Liberados das normas correntes, da etiqueta, dos costumes, esse clima polifônico cria
um tipo particular de comunicação, incluindo linguagem de gestos abolindo a distância entre
os indivíduos em comunicação. Como dito, muitos caretas não falam, somente gesticulam
demonstrando
simpatia,
aterrorizando,
fazendo
palhaçadas.
Seu
efeito
sobre
os
“espectadores”, que mesmo sem o roupão e máscara participam do mesmo ambiente
carnavalizado, possui uma força incomensurável, provoca sensações diversas. Aparentemente
o que se destaca nesse ambiente mascarado, são as sensações experimentadas, provocadas por
alguns e sentidas por todos que se permitem.
Na opinião de Benjamin (apud FICHTNER 2000), o gesto amplia o campo semântico,
produz multiplicidade de sentido, ou seja, o gesto, diferentemente da linguagem falada, não
tem a intenção de transmitir uma verdade para o expectador. Provoca a justaposição de
elementos heterogêneos. A linguagem no Bloco não necessita ser polida nem observar os
tabus.
Ivo (um dos organizadores) me disse que os organizadores também saem mascarados
para que os foliões não fiquem “alcaguetando” um ao outro, ou seja, existe certa organização,
mas enquanto o Bloco está nas ruas não querem repreender ninguém, só cuidam para não ter
violência. Nesse ínterim, muitos aproveitam para cheirar lança perfume, beber bastante,
praticar sexo, etc.
Vão girando a esmo pelas ruas por mais de duas horas em geral. Mas o tempo se torna
outro, não se vive o tempo linear, cronológico. Alguns dias o trajeto e o tempo prolonga mais
que o outro, a duração é eventual.
3.3.1 O Tempo
O tempo do ritual, assim como da arte, é cósmico. Pode haver um prolongamento
quase indefinido de um único momento. Há um desdém pelo tempo cronológico, os ponteiros
socialmente construídos são provisoriamente apagados e o tempo cósmico é valorizado. Esse
tempo tem relação com os momentos de vivência intensa, que marcam, e que, por isso, podem
abrir fendas na imaginação.

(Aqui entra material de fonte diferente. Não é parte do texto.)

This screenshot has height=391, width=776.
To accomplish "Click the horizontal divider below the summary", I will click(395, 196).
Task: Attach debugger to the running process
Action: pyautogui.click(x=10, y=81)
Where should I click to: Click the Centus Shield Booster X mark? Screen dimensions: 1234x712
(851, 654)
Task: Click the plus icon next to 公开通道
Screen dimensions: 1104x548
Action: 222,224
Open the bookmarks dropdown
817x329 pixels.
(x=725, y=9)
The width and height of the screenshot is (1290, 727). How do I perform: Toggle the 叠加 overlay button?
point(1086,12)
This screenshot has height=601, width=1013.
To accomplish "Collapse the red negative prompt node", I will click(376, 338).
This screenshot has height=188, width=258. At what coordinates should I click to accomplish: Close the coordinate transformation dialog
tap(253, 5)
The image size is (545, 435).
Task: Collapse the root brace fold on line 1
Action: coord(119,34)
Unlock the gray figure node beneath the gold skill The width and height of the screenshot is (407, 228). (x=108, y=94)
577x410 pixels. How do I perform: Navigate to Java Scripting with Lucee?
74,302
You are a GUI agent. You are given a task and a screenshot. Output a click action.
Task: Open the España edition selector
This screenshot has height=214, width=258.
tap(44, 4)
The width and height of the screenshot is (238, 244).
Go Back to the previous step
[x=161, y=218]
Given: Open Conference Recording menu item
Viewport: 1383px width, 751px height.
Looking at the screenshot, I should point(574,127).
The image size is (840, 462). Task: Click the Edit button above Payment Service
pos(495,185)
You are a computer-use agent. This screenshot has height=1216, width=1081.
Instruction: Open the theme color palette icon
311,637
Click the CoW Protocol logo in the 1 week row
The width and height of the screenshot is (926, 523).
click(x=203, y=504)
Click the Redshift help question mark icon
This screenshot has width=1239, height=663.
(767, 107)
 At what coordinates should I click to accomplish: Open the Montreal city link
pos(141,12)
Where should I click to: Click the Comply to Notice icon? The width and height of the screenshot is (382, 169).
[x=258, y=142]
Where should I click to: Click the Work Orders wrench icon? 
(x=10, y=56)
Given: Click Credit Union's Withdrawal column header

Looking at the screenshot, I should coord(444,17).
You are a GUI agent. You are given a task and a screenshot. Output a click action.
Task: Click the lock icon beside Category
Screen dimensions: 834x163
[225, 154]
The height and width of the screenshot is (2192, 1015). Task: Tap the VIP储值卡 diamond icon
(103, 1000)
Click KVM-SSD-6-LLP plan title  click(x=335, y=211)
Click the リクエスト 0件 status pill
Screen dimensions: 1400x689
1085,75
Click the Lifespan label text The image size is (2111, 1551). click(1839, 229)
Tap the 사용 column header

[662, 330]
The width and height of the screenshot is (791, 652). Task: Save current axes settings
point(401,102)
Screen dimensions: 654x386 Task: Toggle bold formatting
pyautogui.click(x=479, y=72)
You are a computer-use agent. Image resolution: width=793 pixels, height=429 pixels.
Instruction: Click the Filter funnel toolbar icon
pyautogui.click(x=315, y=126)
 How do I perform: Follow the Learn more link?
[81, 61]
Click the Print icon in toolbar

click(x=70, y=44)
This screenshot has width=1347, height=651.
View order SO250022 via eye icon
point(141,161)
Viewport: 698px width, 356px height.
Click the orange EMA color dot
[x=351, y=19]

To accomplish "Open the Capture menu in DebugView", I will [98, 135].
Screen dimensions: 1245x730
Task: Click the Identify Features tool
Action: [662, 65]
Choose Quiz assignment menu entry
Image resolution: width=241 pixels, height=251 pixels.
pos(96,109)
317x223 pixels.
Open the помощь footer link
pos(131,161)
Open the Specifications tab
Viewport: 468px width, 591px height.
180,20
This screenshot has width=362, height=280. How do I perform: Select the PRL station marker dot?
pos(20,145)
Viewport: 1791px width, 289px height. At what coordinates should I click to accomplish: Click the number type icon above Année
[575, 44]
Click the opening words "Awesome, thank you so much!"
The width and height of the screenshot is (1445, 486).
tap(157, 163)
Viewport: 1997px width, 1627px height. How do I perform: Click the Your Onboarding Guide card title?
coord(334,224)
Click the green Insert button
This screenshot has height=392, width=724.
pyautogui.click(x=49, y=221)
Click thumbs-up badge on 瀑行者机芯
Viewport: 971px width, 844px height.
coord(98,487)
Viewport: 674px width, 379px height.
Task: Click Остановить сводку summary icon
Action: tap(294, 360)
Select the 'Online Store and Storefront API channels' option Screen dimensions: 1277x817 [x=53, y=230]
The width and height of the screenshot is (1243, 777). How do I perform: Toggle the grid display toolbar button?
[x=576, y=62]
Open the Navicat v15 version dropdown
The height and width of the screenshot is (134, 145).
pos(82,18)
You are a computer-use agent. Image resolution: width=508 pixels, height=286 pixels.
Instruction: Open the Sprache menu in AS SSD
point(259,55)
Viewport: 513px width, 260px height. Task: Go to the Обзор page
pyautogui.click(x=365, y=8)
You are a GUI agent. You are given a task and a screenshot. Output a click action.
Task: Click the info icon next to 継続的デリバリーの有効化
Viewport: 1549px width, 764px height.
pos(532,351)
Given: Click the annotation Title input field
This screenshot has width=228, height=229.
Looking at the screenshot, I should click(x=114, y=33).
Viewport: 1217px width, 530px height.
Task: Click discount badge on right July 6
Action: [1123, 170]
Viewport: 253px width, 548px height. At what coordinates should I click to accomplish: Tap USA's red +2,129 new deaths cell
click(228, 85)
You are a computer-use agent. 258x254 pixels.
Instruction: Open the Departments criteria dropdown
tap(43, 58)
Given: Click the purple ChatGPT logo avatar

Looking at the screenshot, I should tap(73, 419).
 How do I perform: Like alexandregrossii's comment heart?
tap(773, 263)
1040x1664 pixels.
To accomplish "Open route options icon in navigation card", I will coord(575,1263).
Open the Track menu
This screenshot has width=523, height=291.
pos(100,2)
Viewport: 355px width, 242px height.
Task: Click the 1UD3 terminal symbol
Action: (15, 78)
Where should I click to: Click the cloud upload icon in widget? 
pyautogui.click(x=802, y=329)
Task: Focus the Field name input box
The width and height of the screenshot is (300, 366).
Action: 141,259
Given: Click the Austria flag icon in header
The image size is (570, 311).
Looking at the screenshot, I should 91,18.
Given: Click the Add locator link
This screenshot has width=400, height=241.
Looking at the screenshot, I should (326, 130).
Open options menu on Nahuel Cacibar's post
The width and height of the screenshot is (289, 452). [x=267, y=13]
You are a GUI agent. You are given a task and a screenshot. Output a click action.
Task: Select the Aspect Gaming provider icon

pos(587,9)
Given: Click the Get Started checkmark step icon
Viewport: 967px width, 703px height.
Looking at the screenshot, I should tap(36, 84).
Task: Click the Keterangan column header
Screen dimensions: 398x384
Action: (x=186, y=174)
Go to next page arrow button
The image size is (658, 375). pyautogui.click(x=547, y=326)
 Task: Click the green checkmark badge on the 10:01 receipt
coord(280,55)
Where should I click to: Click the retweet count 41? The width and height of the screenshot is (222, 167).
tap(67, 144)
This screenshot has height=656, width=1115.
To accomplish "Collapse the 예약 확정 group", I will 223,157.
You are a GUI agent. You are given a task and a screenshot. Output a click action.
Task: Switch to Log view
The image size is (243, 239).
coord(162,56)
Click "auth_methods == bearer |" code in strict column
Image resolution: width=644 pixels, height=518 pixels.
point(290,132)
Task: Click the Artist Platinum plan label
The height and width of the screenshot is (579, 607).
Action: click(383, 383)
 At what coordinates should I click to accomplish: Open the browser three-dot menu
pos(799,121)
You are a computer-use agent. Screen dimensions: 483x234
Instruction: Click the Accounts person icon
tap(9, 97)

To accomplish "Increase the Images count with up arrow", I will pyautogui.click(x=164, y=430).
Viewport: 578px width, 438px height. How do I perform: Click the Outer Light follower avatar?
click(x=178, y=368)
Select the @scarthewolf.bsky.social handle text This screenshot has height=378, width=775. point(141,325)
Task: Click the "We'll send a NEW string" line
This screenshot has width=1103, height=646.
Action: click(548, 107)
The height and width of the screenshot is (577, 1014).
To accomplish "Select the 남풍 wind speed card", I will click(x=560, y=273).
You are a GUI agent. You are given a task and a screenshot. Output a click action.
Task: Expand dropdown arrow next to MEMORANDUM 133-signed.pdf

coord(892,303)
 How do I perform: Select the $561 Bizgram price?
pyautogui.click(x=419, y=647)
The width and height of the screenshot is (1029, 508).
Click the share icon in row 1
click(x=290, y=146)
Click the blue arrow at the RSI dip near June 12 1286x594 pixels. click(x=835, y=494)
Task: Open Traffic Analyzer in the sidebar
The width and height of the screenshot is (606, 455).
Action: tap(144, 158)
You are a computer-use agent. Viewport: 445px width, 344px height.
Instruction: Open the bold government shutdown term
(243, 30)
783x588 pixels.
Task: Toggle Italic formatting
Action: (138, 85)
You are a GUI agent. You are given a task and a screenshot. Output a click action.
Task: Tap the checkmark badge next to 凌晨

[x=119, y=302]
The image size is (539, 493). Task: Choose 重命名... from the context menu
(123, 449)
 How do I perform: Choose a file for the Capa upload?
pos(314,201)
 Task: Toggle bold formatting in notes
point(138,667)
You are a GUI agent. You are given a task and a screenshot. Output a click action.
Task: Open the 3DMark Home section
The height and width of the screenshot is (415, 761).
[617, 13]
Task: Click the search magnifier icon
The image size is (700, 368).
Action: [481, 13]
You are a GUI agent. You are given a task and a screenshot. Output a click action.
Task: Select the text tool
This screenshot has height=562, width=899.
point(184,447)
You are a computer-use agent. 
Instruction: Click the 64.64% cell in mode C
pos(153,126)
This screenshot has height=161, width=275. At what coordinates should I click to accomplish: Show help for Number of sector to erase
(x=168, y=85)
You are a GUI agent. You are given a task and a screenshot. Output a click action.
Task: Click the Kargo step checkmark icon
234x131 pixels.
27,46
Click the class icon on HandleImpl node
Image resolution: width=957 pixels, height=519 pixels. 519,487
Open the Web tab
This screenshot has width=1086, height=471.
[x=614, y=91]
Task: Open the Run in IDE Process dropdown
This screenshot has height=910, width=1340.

Podem produzir desejo e o desejo subsidiar alguma criação.
58
Para Henri Bérgson, nossa percepção habitual só mostra do real aquilo que nos
interessa para agir sobre ele. Quando nos ocupamos do tempo, só o percebemos como
momentos sucessivos sobre a linha imaginária; quando nos ocupamos do movimento,
percebemos os objetos que se movem a todo instante como imóveis num ponto do espaço e
fixos num ponto da linha temporal. Para o filósofo, no entanto, isso não dá conta do que há de
mais profundo no real: o processo pelo qual o objeto se move e muda, transformando-se no
seu evoluir temporal. E mais, propõe que o substancial da realidade é a sua mobilidade e sua
temporalidade, de forma que “para conhecermos o real, é preciso alargar e aprofundar nossa
percepção, tal como faz a arte” (BÉRGSON apud AUGUSTO, 2000, p. 73,74).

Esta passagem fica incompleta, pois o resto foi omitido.